With the introduction of chlorpromazine in 1954, the reputation of lobotomy as a psychiatric treatment plummeted, becoming, by the time of the film One Flew Over the Cuckoo’s Nest, a symbol of psychiatric barbarity. In seriously attempting to put the history of this recently failed treatment, as opposed to a more remote example such as bloodletting, in its social as well as medical context, the late Jack Pressman took the risk of being called an apologist for psychiatry’s abuses. He has however, wonderfully avoided both bashing psychiatry and whitewashing the historical record by writing both “an intensive case study of the rise and fall of” of a treatment and “an extended musing on how we tell our stories of triumph and failure in science.”

One could give numerous examples of Pressman’s “musings on how we tell our stories.” Consider for one the priority dispute between John Fulton, the influential Yale physiologist, who claimed that his work on lobotomies on chimpanzees critically influenced Egas Moniz, the Portuguese neurologist, who won the Nobel Prize in 1949 for introducing lobotomy as a treatment for psychiatric patients. For Pressman the story of this priority dispute emphasizes a traditional narrative of scientific discovery. Pressman accepts the view that Fulton did not deserve recognition for priority. What makes his chapter on priority interesting, however, is that Pressman retells the story to show how Fulton’s insistence on the importance of his work on chimpanzees contributed enormously to legitimizing lobotomy by giving the procedure a veneer of scientific credibility as well as the imprimatur of Yale science.

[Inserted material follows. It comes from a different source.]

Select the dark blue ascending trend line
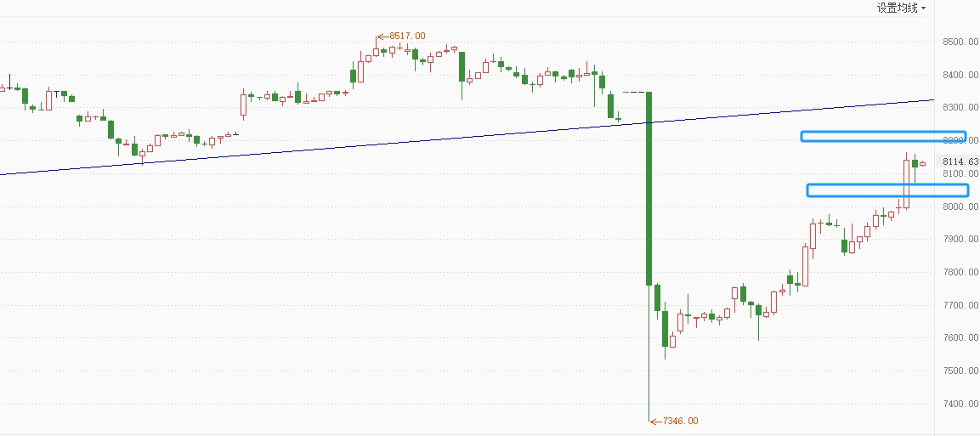980x436 pixels. coord(467,138)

Many of the chapters in this book attempt similar reworkings of accepted versions of the lobotomy story. Perhaps the most significant of these is Pressman’s detailed study of the records of patients who underwent lobotomies at McLean Hospital in Massachusetts. Since I was familiar with the story of Walter Freeman taking an ice pick to the brains of many indigent patients in state hospitals, reading Pressman’s account of thoughtful psychiatrists deciding which affluent patients in this elite hospital would receive the benefit of lobotomy made it easier to see a parallel between the practice of lobotomy and the treatment of severely ill psychiatric patients in the 1990s. Far from whitewashing lobotomy, Pressman’s approach provided an historical lens through which to see my own work more critically.

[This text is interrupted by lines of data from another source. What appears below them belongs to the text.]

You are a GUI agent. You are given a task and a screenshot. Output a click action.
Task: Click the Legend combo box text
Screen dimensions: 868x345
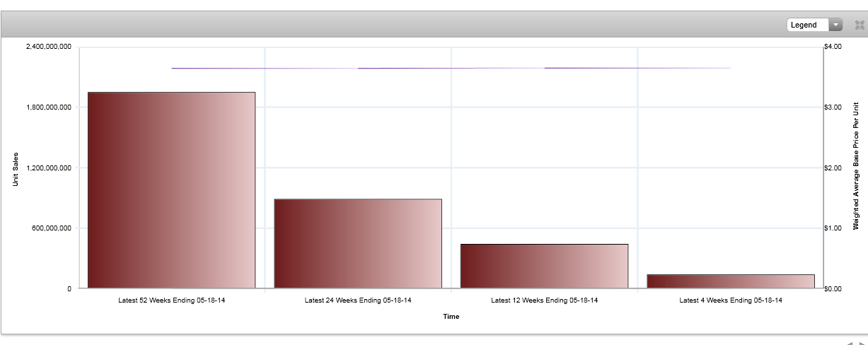(x=805, y=25)
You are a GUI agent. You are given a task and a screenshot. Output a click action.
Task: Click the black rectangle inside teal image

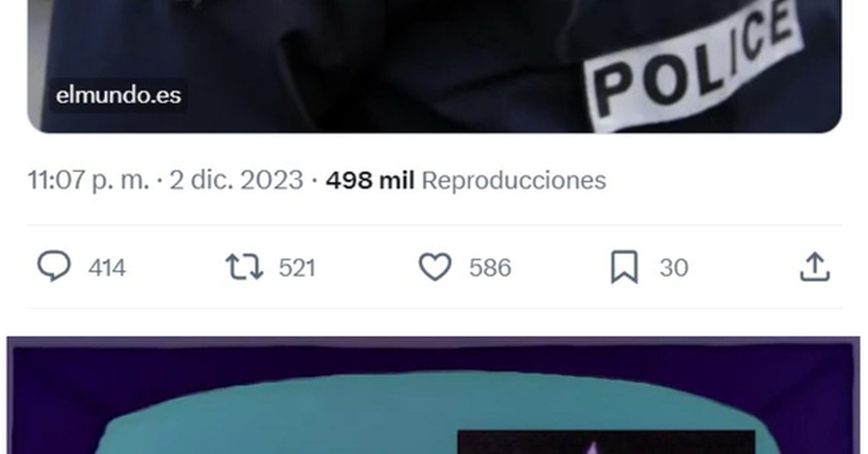click(x=606, y=442)
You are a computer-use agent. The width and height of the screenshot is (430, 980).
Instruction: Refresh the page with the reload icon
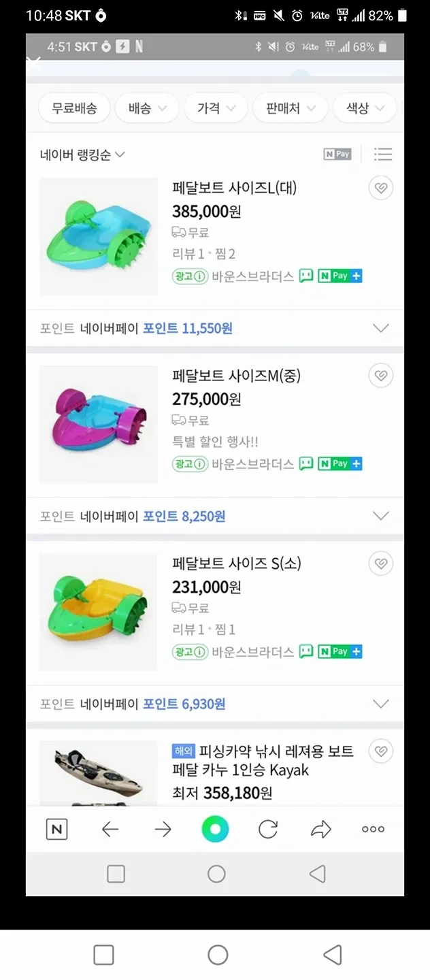[x=268, y=829]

In addition to reconstructing clinical decision making practices at a single hospital, Pressman also puts the lobotomy story in the context of the evolution of the treatment of severely mentally ill patients in the United States in the twentieth century. One limitation of this is that he has nothing to say about treatment in other countries. Limiting himself to one national context is, however, a wise choice because it allows him to demonstrate social and intellectual synergies that otherwise would have gotten blurred. Of particular interest is his demonstration of how Adolf Meyer’s notion of psychobiology, the most influential psychiatric philosophy in the United States in the first half of this century, provided an intellectual rationale for the practice of lobotomy. Given psychobiology’s previous reputation as providing fertile soil for the growth of psychoanalysis, Pressman’s observation of its role in supporting the ultimate biological treatment gives the reader a new understanding of just how eclectic psychiatry was in the mid-twentieth century.

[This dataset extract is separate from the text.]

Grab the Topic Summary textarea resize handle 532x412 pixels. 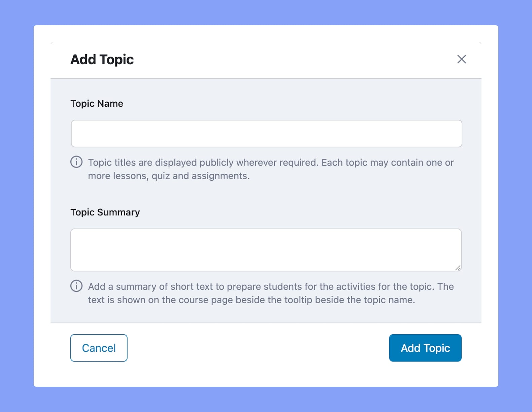coord(458,268)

Last Resort is a fine book that deserves a wide readership. Unfortunately the author’s penchant for repeating his arguments again and again makes the book longer than it needed to be and will probably put off one group who would benefit from reading it--clinical psychiatrists. For historians, however, it is, as the author hoped it would be, both a detailed case study and a fascinating musing on how we tell stories.
Gerald Grob’s introduction spells out how much we have lost by the untimely death of this talented historian.